Two Jewish families from New York and Florida were killed in a small plane crash in northwest Costa Rica.
In all, 10 tourists, all U.S. citizens, and two local crew members died when the plane crashed shortly after takeoff on Sunday in Guanacaste. Costa Rican investigators said on Monday that the cause of the crash was probably strong winds or mechanical problems, The Associated Press reported.
Bruce and Irene Steinberg of Scarsdale, New York, and their sons Matthew, 13; William, 18, a student at the University of Pennsylvania; and Zachary, 19, a student at John Hopkins University, were victims of the crash, relatives told reporters.
Bruce Steinberg, 50, worked in investment banking, according to the New York Post. Irene Steinberg, 51, was a longtime supporter of the UJA-Federation of New York.
“Irene worked tirelessly on behalf of UJA, helping us support vulnerable New Yorkers and was an extraordinary person – devoted mother and wife and loyal friend. She and her family will be sorely missed,” the UJA-Federation of New York said in a statement.
Rabbi Jonathan Blake of the Westchester Reform Temple in Scarsdale told The Post that relatives of the Steinbergs and the community, were “deeply hurting.”
“All the Steinbergs will be remembered by their Scarsdale and the temple community as among the most devoted to the welfare of the Jewish community and the beauty of the Jewish tradition. They will be deeply missed,” Blake said.
Doctors Mitchell and Leslie Weiss, of Bellair, Fla., their daughter, Hannah, and son, Ari, also were killed in the crash. Rabbi Jacob Luski, of Congregation B’nai Israel in Boca Raton, Florida, said the Weisses were active members of the Jewish community.
“The family joined our congregation a long time ago and were actively involved,” Luski told The Times of Israel. “This is a terrible tragedy and devastating loss to their families, the CBI family, and the larger Pinellas County community.”
Hannah Weiss, 19, was studying at Columbia University and the Jewish Theological Seminary’s undergraduate school, List College.
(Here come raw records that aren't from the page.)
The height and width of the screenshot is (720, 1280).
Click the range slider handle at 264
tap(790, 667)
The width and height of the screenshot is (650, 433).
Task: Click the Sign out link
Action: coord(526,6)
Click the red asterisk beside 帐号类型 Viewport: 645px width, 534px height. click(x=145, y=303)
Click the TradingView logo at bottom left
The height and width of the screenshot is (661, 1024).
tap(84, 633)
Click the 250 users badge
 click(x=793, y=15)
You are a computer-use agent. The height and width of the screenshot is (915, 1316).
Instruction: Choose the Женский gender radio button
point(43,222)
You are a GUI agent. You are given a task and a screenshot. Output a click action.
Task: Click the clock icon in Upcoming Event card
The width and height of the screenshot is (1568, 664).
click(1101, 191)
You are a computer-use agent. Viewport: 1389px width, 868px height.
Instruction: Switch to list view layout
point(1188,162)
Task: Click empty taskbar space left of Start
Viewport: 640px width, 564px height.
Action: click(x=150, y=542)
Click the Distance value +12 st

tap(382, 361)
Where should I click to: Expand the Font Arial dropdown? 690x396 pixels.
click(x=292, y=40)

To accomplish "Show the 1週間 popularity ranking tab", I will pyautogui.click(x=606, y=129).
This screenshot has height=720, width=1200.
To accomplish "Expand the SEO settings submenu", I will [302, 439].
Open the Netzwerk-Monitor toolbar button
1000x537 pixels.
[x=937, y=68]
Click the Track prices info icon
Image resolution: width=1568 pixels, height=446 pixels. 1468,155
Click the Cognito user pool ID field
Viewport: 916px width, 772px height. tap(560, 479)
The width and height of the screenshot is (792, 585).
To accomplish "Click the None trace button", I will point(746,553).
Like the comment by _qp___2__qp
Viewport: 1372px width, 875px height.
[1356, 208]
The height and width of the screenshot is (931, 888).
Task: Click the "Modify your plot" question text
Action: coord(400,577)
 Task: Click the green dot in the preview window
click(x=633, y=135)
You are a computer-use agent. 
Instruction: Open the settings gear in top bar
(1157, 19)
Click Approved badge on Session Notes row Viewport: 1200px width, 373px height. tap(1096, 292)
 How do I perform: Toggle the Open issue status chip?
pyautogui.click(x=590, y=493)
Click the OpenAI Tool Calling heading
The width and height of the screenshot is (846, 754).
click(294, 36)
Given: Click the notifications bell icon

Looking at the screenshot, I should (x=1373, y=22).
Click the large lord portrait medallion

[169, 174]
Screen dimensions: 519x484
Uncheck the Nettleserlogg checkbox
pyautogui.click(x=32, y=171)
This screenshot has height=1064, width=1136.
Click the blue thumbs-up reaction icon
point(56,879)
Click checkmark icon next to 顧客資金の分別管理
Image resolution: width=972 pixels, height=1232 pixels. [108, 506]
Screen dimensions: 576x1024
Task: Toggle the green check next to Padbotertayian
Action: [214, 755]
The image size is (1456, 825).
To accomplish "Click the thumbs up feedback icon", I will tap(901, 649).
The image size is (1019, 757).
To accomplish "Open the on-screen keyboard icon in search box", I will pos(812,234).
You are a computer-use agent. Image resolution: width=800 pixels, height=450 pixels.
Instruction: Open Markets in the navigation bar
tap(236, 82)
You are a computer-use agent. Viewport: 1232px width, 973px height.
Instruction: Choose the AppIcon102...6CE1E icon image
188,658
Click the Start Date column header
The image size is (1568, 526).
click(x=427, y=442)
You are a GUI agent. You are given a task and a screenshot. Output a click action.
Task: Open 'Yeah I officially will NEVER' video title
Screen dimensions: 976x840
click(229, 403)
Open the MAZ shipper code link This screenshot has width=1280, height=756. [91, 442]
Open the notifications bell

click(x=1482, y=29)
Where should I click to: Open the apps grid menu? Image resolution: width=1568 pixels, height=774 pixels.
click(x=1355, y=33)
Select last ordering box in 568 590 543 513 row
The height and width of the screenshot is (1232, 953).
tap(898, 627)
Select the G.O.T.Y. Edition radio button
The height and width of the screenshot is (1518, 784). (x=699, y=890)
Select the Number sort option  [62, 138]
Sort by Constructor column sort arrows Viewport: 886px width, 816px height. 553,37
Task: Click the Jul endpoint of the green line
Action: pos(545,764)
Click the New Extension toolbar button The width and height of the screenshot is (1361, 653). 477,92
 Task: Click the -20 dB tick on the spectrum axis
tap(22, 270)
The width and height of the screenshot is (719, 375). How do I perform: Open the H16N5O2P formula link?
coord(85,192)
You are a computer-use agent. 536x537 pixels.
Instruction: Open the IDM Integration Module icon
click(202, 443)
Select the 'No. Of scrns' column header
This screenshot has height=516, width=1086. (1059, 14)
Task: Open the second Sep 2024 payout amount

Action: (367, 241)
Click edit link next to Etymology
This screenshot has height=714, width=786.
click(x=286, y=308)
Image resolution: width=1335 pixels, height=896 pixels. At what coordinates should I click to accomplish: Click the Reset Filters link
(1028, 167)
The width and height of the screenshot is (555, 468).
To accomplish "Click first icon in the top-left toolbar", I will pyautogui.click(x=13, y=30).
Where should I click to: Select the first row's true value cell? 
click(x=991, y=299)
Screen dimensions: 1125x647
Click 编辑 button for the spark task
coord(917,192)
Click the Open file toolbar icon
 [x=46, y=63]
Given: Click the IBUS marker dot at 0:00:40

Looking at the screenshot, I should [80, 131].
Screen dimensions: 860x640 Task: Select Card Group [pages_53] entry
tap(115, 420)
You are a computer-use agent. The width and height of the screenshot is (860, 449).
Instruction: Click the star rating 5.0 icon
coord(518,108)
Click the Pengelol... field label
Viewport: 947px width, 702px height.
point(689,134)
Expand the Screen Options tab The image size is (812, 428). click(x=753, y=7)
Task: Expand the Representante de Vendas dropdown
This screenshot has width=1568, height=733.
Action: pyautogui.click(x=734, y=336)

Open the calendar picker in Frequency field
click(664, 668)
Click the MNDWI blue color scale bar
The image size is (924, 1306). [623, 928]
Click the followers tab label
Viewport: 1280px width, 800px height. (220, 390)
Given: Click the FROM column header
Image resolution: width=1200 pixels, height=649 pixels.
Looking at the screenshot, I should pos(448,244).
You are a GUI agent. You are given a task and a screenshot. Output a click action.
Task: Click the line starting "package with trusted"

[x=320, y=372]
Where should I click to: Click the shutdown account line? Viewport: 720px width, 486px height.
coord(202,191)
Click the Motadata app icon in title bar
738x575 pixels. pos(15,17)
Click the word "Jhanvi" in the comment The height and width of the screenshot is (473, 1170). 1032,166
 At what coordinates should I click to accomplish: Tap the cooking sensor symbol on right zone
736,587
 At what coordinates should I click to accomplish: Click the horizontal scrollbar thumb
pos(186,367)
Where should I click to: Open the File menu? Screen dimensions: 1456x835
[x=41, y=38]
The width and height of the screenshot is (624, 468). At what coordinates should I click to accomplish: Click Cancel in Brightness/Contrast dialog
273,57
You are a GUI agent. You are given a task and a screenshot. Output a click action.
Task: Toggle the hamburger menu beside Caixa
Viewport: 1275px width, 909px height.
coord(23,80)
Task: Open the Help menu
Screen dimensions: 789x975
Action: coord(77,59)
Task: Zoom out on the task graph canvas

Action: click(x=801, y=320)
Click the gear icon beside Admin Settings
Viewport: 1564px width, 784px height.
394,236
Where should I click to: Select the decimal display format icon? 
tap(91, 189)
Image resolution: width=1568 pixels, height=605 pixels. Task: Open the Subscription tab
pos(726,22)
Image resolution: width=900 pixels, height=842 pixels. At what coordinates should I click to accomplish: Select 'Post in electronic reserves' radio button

Hannah and Ari had both been active in USY, the Conservative moment’s youth group, The New York Times reported. The two had attended Ramah Darom in Georgia, a Conservative summer camp, according to Haaretz.
“We in the Conservative movement are absolutely devastated,” Rabbi Steven Wernick, USY’s executive director, told Haaretz.
Shuly Rubin Schwartz, dean of graduate and undergraduate studies at JTS, called Hannah Schwartz “a rising star in our community.”
“She was driven by a real sense of social justice,” Schwartz told The Times of Israel.
Amanda Rae Geissler was identified as another American killed in the crash.
Costa Rican Security Minister Gustavo Mata said autopsies would have to be performed to confirm all the identities.
The plane, a Cessna 208B Grand Caravan, was owned and operated by Nature Air.